Rather than disappearing from the banking sector, overmuch of the wealth backing stablecoins is recycled done it. When issuers put reserves successful Treasury bills oregon akin instruments, those funds typically extremity up redeposited elsewhere successful the banking system, preserving wide deposit levels adjacent if idiosyncratic banks spot outflows.

Only a tiny stock of stablecoin reserves, estimated astatine astir 12% successful the report’s baseline, is held successful forms that could meaningfully restrict lending. Even then, the effect is heavy diluted by slope reserve requirements and liquidity buffers, which sorb overmuch of the imaginable interaction earlier it reaches borrowers.

The effect is simply a multi-step dampening effect: tens of billions of dollars whitethorn determination betwixt stablecoins and deposits, but lone a fraction yet translates into caller loans.

That dynamic besides weakens the statement that stablecoin yields airs a peculiar menace to assemblage banks.

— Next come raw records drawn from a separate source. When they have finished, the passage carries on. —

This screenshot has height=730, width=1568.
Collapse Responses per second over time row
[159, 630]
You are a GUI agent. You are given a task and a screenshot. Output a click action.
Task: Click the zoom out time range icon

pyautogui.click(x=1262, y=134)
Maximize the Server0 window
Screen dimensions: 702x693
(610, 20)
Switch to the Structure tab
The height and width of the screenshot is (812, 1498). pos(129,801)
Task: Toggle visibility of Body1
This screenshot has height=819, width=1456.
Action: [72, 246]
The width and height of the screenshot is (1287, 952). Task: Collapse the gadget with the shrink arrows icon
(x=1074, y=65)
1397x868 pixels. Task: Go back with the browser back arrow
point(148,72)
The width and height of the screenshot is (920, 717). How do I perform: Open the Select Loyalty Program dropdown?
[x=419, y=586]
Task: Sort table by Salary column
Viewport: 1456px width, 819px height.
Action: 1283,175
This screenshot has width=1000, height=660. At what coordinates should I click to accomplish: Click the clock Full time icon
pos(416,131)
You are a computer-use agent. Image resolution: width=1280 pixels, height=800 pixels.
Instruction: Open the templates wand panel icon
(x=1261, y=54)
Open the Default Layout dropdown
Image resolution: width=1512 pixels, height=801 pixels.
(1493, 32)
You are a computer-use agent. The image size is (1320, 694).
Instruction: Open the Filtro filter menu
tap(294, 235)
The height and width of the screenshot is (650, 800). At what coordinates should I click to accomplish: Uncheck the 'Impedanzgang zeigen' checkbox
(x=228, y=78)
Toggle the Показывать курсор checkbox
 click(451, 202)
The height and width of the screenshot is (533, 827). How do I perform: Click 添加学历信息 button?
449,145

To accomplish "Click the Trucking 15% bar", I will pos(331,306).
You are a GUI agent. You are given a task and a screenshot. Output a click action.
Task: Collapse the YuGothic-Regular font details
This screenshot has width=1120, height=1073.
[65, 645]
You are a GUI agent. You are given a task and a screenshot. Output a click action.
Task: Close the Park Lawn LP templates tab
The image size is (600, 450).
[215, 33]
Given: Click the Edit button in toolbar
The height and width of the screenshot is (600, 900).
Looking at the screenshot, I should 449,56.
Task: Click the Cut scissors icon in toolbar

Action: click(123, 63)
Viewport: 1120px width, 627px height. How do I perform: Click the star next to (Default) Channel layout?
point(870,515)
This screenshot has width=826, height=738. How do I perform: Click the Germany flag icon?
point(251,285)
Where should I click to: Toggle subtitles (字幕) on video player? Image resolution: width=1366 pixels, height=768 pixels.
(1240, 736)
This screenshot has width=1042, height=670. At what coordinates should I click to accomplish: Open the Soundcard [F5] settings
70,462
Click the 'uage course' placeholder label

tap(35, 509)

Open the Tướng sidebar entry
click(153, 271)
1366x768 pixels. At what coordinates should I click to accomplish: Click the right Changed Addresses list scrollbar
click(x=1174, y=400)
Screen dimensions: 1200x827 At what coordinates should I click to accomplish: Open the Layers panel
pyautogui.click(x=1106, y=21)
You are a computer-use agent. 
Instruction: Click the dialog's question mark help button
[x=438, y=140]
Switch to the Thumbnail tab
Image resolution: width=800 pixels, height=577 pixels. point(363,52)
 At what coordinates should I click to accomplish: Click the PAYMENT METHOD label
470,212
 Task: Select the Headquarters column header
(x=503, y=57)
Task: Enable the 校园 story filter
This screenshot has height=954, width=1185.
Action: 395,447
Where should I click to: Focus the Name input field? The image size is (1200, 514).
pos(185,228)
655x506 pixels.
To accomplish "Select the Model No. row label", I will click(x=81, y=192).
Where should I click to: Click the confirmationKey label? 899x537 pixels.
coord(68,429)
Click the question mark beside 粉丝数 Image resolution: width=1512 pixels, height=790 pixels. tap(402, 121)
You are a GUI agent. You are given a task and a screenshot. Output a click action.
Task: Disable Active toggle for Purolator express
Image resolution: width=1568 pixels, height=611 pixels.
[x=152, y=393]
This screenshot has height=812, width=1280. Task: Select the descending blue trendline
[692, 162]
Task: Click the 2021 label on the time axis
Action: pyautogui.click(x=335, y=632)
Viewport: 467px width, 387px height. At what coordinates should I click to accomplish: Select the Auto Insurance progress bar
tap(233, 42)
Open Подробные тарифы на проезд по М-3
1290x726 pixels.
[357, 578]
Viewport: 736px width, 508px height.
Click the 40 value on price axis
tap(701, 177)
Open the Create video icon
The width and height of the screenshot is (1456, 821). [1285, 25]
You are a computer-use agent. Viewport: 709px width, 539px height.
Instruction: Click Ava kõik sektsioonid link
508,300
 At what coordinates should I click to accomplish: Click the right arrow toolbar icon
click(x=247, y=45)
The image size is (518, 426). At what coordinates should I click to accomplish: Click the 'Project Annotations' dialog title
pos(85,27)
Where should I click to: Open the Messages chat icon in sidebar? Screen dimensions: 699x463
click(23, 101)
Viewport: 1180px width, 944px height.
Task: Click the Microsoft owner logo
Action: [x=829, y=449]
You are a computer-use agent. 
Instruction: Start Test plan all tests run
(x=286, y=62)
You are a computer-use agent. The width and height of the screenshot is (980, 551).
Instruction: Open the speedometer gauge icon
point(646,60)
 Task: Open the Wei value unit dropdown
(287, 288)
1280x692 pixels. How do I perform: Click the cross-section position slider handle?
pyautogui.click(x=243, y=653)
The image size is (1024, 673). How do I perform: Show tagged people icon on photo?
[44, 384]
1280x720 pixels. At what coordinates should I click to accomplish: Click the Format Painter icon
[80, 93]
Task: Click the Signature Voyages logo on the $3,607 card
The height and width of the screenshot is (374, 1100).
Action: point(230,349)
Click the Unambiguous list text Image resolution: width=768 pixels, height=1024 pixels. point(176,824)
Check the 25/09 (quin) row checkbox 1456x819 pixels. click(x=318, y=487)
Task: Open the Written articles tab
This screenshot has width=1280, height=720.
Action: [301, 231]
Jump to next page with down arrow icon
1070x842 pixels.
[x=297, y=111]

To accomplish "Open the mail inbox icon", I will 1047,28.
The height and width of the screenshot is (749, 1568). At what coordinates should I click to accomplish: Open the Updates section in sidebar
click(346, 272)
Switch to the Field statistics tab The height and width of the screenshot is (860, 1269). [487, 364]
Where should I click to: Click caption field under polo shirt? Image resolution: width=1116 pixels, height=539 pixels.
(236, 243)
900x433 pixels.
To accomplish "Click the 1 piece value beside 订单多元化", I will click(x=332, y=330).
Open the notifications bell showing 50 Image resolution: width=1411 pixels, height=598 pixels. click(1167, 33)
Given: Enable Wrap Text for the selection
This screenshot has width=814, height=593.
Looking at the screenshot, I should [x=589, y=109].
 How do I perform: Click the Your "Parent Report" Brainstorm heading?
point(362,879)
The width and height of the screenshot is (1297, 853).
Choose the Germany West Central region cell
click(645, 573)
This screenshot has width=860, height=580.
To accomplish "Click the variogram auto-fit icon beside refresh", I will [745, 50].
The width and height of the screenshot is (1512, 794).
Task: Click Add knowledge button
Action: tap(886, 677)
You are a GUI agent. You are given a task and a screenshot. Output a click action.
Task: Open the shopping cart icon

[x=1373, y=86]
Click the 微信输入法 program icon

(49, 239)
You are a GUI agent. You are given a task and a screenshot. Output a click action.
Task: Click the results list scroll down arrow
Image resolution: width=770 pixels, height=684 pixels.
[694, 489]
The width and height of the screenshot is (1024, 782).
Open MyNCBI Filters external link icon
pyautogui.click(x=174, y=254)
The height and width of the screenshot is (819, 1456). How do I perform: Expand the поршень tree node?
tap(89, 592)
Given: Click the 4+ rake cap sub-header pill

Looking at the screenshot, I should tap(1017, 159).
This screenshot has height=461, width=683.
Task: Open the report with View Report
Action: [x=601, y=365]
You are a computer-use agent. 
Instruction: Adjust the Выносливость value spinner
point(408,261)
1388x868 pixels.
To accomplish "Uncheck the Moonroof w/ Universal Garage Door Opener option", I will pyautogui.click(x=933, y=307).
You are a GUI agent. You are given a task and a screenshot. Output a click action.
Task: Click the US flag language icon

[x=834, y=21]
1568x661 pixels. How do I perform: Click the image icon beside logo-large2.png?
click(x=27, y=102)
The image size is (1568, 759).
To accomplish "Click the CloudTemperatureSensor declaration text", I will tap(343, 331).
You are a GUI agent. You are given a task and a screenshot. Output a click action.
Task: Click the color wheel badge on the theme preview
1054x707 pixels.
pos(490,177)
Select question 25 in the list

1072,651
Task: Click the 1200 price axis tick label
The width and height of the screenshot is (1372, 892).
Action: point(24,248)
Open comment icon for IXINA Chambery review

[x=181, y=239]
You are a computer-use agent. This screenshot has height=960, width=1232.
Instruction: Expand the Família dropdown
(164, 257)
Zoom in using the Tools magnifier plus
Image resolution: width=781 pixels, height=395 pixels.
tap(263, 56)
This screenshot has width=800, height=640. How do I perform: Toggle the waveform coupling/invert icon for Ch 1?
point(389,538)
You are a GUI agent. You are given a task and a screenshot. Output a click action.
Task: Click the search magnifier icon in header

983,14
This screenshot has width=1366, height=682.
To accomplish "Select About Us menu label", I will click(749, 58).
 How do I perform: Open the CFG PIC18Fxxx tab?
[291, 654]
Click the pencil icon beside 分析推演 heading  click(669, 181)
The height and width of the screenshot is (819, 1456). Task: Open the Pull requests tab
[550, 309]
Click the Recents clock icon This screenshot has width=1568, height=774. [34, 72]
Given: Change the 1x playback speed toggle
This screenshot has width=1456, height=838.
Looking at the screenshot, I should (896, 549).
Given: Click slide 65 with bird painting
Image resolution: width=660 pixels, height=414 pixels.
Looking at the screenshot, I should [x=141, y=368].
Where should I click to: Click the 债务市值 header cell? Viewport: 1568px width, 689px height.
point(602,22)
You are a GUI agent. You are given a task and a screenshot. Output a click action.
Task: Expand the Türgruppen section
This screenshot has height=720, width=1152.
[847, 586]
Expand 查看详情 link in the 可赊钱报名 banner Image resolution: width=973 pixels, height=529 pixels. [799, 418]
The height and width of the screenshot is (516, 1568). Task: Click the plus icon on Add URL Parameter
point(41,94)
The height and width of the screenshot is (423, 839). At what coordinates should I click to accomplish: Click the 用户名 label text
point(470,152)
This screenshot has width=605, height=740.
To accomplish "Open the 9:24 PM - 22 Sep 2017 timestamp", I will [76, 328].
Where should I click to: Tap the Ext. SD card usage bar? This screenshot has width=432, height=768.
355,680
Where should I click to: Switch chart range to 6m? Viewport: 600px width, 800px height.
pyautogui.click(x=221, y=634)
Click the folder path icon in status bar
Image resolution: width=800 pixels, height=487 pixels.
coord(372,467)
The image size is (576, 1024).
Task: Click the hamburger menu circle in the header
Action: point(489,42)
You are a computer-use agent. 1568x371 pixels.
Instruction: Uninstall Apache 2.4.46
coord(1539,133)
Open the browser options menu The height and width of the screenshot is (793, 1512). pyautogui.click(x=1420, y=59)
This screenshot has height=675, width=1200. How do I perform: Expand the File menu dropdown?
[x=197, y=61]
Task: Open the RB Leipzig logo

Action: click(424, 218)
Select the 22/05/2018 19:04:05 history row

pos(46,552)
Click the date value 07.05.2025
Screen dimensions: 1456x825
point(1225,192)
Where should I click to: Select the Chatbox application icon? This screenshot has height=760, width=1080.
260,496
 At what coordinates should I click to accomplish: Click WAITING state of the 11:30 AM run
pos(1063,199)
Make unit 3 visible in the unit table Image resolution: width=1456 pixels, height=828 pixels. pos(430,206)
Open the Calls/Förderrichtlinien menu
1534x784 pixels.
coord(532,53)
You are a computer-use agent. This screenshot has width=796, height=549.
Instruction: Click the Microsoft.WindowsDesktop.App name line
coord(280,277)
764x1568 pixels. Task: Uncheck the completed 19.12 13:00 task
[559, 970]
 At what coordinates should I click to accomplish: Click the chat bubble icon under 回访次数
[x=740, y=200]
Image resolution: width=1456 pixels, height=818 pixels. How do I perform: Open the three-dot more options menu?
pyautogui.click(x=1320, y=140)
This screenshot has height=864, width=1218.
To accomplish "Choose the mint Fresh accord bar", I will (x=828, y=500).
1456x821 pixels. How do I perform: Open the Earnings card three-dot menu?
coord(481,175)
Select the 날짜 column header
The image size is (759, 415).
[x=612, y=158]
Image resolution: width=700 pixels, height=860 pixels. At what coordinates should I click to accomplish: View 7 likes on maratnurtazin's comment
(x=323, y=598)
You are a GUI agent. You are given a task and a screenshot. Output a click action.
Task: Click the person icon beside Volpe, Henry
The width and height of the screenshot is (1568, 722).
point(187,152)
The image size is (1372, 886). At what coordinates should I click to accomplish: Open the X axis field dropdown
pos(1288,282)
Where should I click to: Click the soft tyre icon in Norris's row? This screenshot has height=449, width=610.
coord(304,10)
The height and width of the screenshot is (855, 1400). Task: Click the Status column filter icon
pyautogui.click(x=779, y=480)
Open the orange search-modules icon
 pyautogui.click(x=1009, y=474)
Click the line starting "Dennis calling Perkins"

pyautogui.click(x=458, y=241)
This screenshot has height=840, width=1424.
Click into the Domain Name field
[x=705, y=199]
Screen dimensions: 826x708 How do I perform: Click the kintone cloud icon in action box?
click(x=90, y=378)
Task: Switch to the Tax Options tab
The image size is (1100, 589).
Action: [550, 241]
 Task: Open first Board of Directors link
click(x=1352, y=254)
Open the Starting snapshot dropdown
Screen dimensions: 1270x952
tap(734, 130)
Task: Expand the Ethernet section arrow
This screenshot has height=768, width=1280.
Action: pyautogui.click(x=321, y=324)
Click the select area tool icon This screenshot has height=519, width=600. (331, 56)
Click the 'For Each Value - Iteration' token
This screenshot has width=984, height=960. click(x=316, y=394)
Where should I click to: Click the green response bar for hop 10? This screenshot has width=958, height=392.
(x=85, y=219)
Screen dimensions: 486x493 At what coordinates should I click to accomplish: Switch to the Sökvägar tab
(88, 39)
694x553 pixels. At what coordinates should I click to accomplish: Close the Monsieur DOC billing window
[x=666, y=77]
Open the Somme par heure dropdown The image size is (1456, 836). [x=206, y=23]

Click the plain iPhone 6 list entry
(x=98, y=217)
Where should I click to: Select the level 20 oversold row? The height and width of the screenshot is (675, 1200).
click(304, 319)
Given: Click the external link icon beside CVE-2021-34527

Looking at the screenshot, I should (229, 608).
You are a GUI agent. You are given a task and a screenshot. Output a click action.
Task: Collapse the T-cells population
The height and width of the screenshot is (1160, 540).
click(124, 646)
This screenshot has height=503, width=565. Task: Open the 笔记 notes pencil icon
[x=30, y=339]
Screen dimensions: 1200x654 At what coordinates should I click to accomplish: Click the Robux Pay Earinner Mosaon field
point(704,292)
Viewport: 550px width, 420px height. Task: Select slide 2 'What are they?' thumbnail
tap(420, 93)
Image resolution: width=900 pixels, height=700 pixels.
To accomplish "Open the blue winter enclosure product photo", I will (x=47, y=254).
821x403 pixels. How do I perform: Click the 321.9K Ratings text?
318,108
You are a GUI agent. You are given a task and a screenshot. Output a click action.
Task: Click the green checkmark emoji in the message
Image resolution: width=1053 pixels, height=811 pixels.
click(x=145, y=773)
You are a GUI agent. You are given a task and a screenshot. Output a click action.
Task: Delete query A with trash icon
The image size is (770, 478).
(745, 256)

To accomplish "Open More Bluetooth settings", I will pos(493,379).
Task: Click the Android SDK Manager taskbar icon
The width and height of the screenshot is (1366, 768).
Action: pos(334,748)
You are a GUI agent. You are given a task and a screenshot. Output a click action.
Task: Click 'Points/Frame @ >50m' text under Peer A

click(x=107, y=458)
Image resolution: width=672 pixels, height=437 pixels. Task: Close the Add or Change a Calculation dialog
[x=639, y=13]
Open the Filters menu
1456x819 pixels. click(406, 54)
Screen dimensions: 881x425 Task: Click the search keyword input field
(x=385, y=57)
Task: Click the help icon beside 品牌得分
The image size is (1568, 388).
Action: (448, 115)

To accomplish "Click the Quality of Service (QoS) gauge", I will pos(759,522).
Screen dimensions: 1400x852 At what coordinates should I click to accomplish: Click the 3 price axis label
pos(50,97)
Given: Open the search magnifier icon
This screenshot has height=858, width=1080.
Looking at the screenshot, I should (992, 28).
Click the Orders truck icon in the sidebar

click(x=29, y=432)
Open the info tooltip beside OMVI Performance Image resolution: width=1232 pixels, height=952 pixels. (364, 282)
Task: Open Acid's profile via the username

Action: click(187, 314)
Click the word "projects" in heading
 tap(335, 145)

According to the report, smaller lenders would spot conscionable $500 cardinal successful further lending nether a output ban, an summation of astir 0.026%.

In different words, the White House economists contend that the argumentation delivers minimal benefits to the precise institutions it is often framed arsenic protecting.

The study said generating ample lending effects requires hypothetically stacking respective utmost conditions astatine once: a stablecoin marketplace galore times larger than today’s, reserves afloat locked distant from lending and a displacement successful Federal Reserve argumentation distant from its existent ample-reserves framework. Absent those scenarios, the interaction remains marginal, it said.

Costs autumn connected consumers

The study besides reinforced the crypto industry’s arguments successful user terms. By eliminating yield, policymakers would efficaciously trim returns connected a increasing class of dollar-based assets that vie with accepted deposits.

The economists estimated that specified a prohibition would transportation a nett payment cost, arsenic users springiness up output without receiving meaningful improvements successful recognition availability successful return. Rather than assuming stablecoin yields are destabilizing, the study suggested policymakers indispensable show that restricting them would present tangible benefits to the existent economy, peculiarly to tiny businesses and households that trust connected slope lending.

So far, according to the administration’s ain economists, that lawsuit remains unproven.